> **Records shown**
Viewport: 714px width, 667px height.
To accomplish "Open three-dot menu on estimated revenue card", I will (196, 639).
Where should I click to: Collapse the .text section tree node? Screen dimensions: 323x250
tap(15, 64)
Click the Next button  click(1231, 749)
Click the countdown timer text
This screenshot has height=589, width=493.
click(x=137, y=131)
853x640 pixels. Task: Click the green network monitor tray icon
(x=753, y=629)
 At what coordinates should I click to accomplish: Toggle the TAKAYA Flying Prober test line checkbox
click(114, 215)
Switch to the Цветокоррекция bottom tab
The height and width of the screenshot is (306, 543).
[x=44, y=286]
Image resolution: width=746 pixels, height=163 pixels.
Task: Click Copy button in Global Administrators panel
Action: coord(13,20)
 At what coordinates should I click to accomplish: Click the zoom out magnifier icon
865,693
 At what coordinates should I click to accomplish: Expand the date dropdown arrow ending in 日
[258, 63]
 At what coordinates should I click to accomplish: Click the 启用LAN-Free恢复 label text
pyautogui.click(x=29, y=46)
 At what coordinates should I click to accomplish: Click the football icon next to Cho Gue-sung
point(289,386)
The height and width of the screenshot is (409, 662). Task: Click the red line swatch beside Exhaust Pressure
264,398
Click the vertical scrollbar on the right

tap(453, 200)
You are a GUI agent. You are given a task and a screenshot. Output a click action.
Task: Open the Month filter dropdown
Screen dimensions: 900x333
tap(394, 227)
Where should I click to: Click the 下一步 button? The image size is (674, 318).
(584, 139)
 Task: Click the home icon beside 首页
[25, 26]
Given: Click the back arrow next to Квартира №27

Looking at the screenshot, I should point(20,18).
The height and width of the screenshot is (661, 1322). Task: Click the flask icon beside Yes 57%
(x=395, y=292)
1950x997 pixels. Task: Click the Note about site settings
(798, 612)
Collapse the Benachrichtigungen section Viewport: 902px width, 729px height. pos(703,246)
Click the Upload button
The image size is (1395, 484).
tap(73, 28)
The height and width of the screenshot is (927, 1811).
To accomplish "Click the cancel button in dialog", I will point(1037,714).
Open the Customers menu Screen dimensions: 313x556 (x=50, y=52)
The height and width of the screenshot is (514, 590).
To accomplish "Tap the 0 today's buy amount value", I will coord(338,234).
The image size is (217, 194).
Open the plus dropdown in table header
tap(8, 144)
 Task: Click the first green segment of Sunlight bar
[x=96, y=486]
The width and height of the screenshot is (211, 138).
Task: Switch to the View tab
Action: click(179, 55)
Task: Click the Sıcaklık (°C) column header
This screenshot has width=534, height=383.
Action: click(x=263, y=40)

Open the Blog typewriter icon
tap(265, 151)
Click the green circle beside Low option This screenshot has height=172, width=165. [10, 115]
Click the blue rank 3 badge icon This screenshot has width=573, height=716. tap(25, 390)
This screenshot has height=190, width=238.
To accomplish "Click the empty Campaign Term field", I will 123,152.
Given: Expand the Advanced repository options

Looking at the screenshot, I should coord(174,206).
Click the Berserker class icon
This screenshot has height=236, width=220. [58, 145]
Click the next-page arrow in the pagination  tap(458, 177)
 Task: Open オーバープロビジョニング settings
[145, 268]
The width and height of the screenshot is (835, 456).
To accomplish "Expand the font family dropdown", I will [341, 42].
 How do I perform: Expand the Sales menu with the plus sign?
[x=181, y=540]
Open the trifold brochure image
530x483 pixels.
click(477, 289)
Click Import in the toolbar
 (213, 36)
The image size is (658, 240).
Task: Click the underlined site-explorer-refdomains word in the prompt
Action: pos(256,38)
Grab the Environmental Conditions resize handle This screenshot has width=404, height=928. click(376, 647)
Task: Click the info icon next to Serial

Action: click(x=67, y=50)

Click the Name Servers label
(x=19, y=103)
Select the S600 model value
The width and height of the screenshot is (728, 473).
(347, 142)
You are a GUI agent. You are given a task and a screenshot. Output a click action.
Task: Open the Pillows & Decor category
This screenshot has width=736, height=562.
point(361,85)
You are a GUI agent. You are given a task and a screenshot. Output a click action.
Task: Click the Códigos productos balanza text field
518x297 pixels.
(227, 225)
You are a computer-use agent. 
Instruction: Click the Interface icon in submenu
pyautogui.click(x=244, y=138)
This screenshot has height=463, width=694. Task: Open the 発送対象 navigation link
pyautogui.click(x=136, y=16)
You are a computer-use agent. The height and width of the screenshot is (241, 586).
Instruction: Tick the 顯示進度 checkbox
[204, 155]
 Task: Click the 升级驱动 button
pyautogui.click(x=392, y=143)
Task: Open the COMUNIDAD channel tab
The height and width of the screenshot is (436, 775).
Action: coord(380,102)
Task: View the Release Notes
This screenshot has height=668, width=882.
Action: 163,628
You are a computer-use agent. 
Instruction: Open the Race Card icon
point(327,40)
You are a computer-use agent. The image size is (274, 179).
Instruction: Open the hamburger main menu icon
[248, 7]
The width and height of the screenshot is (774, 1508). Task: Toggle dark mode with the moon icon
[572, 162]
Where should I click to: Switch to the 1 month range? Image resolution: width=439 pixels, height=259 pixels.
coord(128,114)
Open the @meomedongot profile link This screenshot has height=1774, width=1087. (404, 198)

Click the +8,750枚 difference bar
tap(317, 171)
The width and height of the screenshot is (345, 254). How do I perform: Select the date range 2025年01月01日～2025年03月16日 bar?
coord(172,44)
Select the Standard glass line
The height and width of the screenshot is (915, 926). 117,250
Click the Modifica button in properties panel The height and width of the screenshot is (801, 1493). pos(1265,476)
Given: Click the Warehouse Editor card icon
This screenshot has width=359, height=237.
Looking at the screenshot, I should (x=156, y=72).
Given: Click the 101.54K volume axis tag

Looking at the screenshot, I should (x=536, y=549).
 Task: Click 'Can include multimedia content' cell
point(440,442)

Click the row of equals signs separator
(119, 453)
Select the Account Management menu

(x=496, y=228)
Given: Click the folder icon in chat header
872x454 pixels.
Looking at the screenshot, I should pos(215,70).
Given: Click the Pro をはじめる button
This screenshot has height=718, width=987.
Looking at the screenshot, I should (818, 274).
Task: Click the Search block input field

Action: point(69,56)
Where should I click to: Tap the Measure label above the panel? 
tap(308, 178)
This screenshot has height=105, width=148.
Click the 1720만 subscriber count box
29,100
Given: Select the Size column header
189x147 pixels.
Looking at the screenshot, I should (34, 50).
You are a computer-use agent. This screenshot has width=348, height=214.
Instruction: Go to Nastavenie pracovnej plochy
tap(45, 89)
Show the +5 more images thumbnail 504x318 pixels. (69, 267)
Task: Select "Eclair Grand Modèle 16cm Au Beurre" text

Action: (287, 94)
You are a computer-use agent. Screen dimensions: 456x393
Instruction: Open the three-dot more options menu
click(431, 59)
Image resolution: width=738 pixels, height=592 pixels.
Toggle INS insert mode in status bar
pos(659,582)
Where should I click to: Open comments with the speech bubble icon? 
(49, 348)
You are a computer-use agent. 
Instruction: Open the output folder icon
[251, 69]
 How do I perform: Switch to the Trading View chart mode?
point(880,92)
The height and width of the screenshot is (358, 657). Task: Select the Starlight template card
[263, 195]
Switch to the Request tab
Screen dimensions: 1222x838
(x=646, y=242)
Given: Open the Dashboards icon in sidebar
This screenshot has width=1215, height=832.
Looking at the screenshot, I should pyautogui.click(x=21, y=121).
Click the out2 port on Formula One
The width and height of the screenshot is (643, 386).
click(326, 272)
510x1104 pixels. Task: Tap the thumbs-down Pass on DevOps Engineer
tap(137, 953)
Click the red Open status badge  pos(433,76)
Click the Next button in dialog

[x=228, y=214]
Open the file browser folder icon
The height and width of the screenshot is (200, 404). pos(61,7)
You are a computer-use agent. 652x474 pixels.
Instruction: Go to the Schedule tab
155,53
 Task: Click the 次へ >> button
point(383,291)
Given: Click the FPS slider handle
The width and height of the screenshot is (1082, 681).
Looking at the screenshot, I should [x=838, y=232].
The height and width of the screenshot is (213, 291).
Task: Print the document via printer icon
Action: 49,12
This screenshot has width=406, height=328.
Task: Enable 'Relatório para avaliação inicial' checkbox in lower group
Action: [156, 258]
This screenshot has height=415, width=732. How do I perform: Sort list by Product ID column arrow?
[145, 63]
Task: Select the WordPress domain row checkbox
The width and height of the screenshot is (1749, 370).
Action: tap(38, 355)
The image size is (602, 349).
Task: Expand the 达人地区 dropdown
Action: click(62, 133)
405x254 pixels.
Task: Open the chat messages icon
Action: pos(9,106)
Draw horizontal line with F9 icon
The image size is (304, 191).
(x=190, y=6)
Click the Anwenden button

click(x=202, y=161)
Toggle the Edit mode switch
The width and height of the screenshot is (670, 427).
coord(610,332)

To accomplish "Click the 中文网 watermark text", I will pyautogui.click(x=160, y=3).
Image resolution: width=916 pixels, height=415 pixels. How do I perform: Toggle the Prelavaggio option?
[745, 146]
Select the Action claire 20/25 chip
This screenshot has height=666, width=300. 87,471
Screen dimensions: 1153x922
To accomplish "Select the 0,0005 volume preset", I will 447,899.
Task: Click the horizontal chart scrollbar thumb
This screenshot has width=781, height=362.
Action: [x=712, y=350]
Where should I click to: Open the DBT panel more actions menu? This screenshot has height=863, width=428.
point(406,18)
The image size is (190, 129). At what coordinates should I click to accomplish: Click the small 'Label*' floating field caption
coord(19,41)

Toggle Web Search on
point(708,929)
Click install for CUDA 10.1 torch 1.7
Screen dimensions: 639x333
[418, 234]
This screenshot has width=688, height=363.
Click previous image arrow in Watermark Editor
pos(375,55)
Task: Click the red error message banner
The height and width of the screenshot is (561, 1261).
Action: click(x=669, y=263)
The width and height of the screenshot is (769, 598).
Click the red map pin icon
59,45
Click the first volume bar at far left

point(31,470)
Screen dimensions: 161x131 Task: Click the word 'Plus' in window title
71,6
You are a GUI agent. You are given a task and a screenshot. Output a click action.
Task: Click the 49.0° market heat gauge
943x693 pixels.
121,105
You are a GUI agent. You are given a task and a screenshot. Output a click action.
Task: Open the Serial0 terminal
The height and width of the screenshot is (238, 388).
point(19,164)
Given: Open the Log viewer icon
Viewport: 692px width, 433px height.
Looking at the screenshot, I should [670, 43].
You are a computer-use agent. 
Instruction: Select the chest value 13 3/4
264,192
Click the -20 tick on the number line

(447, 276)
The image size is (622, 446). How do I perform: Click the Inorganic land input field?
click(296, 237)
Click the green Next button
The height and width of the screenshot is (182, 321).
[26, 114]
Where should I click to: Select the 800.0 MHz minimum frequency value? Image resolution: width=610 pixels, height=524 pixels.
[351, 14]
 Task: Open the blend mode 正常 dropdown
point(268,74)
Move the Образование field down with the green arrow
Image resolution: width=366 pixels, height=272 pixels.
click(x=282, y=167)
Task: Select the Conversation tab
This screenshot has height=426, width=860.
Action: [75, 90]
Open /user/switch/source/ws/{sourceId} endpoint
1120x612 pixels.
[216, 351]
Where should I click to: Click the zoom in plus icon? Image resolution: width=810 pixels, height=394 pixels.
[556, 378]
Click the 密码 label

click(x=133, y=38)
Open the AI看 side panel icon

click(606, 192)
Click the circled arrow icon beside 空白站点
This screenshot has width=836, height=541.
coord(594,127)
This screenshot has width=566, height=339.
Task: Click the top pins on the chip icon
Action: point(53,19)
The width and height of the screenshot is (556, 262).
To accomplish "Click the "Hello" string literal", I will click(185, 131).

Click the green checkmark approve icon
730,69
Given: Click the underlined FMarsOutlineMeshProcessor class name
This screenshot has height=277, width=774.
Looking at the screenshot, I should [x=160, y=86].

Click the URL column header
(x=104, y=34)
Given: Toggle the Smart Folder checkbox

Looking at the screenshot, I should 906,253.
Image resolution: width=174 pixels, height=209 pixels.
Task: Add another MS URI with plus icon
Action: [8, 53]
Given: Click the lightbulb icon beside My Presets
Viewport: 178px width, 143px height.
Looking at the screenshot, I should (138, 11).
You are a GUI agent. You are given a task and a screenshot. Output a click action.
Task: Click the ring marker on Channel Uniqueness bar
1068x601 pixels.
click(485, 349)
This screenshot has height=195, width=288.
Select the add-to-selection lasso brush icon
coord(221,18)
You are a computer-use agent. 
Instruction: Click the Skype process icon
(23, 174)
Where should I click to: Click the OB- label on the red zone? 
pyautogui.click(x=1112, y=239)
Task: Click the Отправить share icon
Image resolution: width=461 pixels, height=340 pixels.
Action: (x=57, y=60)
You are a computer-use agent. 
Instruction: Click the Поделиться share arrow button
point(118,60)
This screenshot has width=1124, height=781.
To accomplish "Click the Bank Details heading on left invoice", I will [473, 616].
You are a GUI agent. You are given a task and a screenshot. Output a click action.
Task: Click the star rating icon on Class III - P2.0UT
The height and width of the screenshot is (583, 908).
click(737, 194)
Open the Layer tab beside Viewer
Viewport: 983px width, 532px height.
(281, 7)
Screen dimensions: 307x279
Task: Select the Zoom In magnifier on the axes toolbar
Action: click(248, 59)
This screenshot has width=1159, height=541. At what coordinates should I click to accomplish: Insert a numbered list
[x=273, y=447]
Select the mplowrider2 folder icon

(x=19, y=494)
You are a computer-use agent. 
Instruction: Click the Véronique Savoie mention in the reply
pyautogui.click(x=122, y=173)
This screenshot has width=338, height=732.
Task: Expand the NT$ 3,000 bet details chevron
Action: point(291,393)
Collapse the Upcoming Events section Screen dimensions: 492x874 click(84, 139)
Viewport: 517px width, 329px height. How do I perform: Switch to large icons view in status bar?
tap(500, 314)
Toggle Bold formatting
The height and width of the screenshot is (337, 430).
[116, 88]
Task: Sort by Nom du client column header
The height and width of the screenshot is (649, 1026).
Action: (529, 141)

> **Work required**
One inclusive range is required: first line of the data through the line containing "Switch to the Цветокоррекция bottom tab". Set it down exactly and output nothing else.

> **Answer space**
Viewport: 714px width, 667px height.
To accomplish "Open three-dot menu on estimated revenue card", I will (196, 639).
Where should I click to: Collapse the .text section tree node? Screen dimensions: 323x250
tap(15, 64)
Click the Next button  click(1231, 749)
Click the countdown timer text
This screenshot has height=589, width=493.
click(x=137, y=131)
853x640 pixels. Task: Click the green network monitor tray icon
(x=753, y=629)
 At what coordinates should I click to accomplish: Toggle the TAKAYA Flying Prober test line checkbox
click(114, 215)
Switch to the Цветокоррекция bottom tab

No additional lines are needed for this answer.